▼
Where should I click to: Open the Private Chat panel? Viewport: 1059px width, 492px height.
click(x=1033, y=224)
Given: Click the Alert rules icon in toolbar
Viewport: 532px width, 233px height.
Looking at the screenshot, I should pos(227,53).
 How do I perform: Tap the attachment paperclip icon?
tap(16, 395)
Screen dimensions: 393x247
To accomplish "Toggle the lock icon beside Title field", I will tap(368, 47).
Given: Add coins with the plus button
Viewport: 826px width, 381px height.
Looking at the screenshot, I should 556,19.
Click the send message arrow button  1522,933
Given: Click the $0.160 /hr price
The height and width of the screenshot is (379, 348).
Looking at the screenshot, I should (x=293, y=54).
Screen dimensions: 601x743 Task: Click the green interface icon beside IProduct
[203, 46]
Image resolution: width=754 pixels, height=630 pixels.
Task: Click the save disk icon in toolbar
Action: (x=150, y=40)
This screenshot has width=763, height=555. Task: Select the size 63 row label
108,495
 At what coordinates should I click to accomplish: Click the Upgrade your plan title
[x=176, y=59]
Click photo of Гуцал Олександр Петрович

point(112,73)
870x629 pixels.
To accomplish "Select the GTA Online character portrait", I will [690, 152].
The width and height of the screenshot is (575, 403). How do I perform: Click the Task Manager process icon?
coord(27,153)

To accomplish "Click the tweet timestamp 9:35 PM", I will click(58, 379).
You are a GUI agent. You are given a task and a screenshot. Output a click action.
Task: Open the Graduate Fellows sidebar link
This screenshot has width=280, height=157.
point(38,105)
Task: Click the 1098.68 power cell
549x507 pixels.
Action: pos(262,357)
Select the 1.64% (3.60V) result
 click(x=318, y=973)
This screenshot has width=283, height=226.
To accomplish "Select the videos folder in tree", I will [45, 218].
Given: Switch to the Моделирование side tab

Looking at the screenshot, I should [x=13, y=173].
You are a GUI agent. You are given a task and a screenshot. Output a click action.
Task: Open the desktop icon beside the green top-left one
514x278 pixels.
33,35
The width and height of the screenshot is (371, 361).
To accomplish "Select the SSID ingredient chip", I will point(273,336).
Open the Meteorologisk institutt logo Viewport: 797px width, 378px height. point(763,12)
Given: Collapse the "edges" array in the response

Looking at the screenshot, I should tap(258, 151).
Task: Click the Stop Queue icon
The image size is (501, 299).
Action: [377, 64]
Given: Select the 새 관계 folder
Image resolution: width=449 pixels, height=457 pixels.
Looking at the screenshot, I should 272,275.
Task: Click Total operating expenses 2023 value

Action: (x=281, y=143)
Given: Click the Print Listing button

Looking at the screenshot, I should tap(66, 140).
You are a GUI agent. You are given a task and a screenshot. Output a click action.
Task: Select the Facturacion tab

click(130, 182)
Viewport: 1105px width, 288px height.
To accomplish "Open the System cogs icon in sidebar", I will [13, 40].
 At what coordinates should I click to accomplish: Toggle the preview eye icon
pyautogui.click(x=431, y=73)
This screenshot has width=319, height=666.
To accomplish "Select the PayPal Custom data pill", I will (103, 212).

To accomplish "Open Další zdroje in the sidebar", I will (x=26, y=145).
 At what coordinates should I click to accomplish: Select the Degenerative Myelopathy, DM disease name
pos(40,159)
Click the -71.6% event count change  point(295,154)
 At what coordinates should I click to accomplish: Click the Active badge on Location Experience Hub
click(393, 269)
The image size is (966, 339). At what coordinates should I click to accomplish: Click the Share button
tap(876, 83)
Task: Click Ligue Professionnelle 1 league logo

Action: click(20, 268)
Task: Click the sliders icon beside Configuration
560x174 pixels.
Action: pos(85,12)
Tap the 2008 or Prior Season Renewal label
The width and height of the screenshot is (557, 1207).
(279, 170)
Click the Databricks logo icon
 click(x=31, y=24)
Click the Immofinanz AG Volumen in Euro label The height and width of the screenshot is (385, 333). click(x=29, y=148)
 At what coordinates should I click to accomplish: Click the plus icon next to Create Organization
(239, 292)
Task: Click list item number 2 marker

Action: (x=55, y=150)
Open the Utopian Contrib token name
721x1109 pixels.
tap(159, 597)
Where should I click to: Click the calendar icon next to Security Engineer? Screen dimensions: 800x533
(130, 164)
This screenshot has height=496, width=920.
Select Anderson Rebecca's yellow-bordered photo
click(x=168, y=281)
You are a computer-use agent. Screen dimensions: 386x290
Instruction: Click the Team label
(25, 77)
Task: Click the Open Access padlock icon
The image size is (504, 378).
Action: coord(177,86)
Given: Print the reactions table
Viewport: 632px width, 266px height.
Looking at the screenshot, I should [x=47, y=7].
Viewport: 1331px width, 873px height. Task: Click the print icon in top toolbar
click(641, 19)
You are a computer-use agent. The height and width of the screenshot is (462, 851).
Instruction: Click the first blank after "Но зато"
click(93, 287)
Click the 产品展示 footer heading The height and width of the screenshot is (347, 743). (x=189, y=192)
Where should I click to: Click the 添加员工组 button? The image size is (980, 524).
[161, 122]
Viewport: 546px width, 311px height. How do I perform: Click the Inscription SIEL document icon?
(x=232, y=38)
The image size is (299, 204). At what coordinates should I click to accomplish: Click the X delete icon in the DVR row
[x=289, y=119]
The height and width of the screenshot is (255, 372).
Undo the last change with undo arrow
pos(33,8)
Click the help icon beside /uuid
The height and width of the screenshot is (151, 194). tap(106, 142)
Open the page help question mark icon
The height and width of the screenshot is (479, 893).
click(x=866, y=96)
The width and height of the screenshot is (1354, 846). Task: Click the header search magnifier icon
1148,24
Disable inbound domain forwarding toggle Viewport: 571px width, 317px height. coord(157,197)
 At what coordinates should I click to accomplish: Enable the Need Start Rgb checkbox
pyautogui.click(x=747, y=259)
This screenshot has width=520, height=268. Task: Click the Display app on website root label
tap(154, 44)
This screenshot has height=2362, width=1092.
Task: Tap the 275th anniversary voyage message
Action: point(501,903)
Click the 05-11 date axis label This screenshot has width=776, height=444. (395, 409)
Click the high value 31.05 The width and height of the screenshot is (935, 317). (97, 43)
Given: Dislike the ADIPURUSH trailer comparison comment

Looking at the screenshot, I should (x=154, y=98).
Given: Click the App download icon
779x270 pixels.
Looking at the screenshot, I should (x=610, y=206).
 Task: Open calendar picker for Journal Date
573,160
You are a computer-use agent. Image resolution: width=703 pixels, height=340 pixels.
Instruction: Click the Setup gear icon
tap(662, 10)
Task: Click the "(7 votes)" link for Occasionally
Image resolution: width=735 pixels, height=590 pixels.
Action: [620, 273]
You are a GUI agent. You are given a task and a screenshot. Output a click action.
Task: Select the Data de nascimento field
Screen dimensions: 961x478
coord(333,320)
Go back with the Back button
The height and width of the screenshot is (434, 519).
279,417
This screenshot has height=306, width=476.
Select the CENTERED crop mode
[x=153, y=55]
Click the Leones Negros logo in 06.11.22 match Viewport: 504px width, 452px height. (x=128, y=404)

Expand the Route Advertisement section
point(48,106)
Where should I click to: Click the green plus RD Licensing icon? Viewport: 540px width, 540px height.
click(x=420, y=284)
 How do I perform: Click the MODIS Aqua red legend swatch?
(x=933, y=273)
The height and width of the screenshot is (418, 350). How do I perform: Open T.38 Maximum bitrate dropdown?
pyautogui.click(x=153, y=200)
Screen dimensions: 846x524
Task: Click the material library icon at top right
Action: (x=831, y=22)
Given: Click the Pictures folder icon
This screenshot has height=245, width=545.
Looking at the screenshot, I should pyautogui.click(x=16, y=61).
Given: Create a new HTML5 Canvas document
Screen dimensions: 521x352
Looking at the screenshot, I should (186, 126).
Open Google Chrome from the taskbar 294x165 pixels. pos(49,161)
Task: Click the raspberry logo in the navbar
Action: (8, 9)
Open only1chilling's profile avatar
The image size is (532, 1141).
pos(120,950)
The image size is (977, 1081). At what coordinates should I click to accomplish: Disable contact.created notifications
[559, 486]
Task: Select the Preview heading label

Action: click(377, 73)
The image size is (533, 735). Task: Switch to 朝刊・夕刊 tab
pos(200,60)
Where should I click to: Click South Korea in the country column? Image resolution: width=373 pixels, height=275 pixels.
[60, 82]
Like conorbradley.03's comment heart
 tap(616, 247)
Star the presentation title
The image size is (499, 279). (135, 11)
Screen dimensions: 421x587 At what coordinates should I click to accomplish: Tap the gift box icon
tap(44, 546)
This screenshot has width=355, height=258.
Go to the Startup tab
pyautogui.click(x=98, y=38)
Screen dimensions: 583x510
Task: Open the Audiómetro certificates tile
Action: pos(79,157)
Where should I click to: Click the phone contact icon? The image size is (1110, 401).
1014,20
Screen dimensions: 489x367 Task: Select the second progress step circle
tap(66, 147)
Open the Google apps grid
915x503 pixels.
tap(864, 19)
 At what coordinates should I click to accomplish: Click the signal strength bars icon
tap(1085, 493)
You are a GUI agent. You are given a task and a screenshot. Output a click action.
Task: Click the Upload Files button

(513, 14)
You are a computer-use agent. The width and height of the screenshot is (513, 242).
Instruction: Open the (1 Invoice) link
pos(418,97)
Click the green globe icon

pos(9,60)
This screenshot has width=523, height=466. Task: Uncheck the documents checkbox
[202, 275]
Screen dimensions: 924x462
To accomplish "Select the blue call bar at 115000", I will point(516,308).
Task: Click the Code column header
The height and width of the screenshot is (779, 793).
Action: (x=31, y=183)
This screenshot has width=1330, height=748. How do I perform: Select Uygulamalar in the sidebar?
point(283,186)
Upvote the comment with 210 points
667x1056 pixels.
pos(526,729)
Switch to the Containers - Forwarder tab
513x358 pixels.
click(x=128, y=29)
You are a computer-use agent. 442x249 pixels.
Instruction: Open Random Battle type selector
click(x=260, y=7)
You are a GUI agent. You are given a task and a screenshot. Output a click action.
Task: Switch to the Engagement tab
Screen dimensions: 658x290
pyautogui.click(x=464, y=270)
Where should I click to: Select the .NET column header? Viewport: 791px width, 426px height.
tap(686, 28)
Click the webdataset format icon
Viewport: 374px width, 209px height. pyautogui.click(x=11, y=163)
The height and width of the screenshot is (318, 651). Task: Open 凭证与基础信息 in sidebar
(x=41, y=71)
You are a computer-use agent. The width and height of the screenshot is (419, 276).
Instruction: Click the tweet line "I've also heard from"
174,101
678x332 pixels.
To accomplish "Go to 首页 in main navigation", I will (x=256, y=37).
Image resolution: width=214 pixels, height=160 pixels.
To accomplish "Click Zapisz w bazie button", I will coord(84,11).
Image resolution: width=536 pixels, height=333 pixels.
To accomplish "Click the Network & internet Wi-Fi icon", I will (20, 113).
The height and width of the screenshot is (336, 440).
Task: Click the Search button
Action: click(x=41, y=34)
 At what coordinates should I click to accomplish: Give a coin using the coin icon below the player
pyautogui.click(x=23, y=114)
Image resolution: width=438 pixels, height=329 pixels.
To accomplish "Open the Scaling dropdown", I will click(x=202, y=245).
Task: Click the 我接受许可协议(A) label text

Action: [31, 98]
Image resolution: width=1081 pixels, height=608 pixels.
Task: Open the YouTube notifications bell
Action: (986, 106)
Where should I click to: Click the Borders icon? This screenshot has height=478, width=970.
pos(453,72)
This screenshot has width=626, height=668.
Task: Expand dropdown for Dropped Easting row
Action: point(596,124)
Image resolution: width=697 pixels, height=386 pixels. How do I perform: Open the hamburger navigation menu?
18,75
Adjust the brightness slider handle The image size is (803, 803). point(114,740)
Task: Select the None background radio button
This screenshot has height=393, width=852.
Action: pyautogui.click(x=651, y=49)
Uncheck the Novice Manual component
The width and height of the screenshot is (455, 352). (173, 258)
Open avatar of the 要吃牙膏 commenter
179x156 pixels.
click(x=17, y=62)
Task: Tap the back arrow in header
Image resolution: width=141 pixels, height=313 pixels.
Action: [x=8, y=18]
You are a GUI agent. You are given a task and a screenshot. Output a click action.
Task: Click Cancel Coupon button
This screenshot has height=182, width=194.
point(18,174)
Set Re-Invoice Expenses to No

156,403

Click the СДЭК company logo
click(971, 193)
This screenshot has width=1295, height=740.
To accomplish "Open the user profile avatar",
▲
Task item → Show a copy of each line from the data that includes the word "field".

Exercise response →
To accomplish "Toggle the lock icon beside Title field", I will tap(368, 47).
Task: Select the Data de nascimento field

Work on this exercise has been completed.